■ **EXERCISE GOAL**
Reproduce, word for word, the items from the one containing "355, 567, 361)" up to and including the one containing "67) label: FAQ".

■ **EXERCISE MATERIALS**
-- BEGIN --
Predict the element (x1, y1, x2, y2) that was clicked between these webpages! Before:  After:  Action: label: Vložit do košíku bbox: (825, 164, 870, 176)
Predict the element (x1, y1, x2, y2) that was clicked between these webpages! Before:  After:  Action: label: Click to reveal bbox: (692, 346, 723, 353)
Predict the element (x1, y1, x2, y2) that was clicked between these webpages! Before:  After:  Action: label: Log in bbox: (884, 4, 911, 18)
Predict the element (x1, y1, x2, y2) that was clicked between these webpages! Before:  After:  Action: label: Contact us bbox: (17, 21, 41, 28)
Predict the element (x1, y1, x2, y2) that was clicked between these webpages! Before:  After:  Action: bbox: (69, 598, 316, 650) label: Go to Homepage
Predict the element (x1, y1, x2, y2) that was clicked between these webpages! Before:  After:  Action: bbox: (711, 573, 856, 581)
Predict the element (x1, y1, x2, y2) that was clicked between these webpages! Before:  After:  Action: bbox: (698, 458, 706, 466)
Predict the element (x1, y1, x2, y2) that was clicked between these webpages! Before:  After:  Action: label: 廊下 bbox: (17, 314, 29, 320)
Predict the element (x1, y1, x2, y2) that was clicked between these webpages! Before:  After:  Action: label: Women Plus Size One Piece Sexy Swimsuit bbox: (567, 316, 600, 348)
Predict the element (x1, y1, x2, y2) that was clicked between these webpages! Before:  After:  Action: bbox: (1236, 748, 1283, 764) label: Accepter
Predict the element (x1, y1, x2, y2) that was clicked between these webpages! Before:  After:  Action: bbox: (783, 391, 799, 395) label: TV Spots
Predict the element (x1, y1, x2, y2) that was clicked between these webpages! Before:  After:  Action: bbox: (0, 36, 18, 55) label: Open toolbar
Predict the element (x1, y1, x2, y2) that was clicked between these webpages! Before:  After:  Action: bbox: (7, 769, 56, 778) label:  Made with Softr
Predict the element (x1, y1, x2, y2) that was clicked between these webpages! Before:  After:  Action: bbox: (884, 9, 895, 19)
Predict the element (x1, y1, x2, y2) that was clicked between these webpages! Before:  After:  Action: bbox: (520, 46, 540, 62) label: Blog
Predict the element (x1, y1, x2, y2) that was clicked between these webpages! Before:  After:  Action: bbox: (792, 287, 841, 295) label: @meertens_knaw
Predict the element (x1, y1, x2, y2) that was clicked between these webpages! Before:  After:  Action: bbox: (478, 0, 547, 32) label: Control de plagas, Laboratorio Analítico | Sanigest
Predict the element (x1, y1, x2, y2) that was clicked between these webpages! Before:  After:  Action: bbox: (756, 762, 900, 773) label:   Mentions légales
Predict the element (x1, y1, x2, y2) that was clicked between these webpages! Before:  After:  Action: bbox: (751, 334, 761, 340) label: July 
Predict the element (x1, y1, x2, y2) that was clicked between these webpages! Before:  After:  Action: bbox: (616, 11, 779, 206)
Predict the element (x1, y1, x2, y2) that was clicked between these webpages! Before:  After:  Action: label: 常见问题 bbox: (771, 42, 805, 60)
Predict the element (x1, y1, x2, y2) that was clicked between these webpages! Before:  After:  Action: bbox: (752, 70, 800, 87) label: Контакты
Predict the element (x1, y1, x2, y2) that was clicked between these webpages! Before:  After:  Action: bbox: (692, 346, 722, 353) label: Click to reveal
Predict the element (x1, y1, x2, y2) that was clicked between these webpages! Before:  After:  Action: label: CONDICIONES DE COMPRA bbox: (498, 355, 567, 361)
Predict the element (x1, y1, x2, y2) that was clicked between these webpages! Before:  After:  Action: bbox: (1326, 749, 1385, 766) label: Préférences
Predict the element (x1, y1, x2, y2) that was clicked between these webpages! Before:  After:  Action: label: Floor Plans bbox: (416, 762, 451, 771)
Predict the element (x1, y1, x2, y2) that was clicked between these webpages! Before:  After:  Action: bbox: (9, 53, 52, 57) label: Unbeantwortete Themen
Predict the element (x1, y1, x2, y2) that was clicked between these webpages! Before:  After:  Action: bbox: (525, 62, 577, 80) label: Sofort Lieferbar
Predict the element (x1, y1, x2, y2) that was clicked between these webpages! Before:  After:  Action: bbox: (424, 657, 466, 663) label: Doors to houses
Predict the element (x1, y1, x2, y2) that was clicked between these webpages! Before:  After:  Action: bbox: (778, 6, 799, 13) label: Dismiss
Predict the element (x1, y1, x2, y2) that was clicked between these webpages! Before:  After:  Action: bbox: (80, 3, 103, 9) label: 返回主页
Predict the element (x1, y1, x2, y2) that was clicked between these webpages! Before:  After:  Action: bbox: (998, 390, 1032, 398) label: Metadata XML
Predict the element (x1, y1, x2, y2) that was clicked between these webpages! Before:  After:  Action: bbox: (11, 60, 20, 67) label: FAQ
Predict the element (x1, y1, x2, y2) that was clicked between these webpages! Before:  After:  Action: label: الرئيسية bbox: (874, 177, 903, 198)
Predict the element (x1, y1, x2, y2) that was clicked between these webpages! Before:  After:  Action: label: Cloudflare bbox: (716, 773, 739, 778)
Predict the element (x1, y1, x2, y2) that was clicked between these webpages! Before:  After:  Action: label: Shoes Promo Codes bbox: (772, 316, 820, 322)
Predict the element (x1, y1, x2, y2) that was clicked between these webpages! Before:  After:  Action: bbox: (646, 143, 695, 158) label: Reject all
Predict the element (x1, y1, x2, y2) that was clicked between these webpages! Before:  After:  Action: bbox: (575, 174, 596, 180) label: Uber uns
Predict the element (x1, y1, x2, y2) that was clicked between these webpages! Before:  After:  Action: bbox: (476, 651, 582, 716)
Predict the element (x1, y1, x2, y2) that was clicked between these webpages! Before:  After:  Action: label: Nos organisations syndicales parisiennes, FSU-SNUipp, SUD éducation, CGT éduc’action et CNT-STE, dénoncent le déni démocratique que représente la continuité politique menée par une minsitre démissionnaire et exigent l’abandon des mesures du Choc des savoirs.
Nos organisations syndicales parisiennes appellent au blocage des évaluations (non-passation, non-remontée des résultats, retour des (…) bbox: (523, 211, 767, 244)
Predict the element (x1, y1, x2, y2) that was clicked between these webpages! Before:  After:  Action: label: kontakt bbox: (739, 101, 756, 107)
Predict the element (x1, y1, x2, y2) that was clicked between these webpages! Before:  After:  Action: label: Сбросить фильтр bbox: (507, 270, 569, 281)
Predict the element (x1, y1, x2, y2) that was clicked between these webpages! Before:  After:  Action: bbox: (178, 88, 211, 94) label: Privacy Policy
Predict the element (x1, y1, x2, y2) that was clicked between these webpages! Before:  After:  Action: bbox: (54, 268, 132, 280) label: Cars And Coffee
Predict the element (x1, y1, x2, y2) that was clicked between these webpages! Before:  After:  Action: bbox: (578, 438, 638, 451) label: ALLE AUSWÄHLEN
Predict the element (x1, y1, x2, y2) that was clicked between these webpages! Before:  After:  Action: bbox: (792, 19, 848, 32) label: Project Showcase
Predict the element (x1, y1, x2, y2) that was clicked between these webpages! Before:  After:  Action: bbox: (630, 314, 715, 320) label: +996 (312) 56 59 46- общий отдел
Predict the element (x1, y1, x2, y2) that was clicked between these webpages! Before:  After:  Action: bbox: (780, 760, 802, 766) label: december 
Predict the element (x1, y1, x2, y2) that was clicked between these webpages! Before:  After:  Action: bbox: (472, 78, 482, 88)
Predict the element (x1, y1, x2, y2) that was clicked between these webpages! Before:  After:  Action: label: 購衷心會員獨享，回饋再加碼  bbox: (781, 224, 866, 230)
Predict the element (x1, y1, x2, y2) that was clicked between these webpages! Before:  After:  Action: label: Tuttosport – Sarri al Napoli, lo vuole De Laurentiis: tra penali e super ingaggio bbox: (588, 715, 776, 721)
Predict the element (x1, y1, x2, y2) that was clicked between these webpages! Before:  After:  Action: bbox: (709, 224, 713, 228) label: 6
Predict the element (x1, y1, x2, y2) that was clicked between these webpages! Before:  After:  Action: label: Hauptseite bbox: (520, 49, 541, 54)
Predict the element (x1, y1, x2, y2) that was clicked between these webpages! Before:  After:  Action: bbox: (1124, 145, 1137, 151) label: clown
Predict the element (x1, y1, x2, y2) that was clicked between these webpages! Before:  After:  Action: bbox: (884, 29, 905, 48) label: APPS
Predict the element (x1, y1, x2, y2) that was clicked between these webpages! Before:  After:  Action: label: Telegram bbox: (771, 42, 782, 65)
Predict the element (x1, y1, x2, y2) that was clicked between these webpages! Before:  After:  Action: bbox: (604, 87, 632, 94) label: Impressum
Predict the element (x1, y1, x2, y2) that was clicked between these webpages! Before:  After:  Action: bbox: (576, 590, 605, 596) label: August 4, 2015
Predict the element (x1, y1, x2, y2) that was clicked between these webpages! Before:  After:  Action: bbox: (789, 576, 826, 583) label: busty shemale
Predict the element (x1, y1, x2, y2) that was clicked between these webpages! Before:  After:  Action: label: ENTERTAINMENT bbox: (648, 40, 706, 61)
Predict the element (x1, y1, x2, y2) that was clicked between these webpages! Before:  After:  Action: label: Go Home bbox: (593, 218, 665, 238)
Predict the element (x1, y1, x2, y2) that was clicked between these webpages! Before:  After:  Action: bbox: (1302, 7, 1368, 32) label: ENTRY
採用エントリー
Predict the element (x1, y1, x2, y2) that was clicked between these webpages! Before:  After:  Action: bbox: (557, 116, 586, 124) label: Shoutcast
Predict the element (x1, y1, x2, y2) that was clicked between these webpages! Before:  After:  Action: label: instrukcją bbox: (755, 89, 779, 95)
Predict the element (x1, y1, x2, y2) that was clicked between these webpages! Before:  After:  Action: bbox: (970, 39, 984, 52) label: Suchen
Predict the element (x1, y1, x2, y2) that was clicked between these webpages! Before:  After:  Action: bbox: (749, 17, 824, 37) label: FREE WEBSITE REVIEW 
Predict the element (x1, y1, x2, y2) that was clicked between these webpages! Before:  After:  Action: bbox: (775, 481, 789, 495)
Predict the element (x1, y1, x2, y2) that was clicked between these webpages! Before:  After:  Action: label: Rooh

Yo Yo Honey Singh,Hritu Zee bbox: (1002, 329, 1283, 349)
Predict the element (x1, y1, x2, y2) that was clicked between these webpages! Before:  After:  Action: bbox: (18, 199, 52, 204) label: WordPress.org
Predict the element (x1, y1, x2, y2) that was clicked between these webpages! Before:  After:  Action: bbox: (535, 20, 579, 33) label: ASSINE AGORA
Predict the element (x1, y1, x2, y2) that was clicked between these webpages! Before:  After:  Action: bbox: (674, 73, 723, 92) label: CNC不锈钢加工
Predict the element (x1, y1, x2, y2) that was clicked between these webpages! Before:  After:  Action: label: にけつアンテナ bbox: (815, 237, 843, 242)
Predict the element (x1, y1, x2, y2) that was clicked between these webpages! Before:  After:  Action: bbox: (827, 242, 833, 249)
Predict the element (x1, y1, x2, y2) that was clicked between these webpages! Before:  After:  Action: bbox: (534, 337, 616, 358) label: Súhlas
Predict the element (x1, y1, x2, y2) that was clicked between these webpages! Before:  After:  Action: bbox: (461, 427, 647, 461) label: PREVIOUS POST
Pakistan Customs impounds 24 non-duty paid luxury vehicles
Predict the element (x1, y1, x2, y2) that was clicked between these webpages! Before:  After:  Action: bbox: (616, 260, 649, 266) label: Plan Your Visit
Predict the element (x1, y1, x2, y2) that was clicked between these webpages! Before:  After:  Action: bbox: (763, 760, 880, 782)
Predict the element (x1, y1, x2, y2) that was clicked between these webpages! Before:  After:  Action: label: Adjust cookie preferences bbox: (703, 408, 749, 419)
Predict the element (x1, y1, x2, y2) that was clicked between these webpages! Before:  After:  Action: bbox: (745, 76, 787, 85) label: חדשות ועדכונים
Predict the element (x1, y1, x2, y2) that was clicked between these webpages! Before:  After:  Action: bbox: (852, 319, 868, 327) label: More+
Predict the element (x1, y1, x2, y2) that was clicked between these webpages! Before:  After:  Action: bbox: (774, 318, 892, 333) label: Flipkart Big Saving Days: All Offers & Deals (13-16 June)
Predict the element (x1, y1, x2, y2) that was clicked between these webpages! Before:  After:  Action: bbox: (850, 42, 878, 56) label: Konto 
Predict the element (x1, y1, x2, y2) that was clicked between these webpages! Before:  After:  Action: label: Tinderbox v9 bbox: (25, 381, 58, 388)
-- END --
■ **COMPLETE ANSWER**
Predict the element (x1, y1, x2, y2) that was clicked between these webpages! Before:  After:  Action: label: CONDICIONES DE COMPRA bbox: (498, 355, 567, 361)
Predict the element (x1, y1, x2, y2) that was clicked between these webpages! Before:  After:  Action: bbox: (1326, 749, 1385, 766) label: Préférences
Predict the element (x1, y1, x2, y2) that was clicked between these webpages! Before:  After:  Action: label: Floor Plans bbox: (416, 762, 451, 771)
Predict the element (x1, y1, x2, y2) that was clicked between these webpages! Before:  After:  Action: bbox: (9, 53, 52, 57) label: Unbeantwortete Themen
Predict the element (x1, y1, x2, y2) that was clicked between these webpages! Before:  After:  Action: bbox: (525, 62, 577, 80) label: Sofort Lieferbar
Predict the element (x1, y1, x2, y2) that was clicked between these webpages! Before:  After:  Action: bbox: (424, 657, 466, 663) label: Doors to houses
Predict the element (x1, y1, x2, y2) that was clicked between these webpages! Before:  After:  Action: bbox: (778, 6, 799, 13) label: Dismiss
Predict the element (x1, y1, x2, y2) that was clicked between these webpages! Before:  After:  Action: bbox: (80, 3, 103, 9) label: 返回主页
Predict the element (x1, y1, x2, y2) that was clicked between these webpages! Before:  After:  Action: bbox: (998, 390, 1032, 398) label: Metadata XML
Predict the element (x1, y1, x2, y2) that was clicked between these webpages! Before:  After:  Action: bbox: (11, 60, 20, 67) label: FAQ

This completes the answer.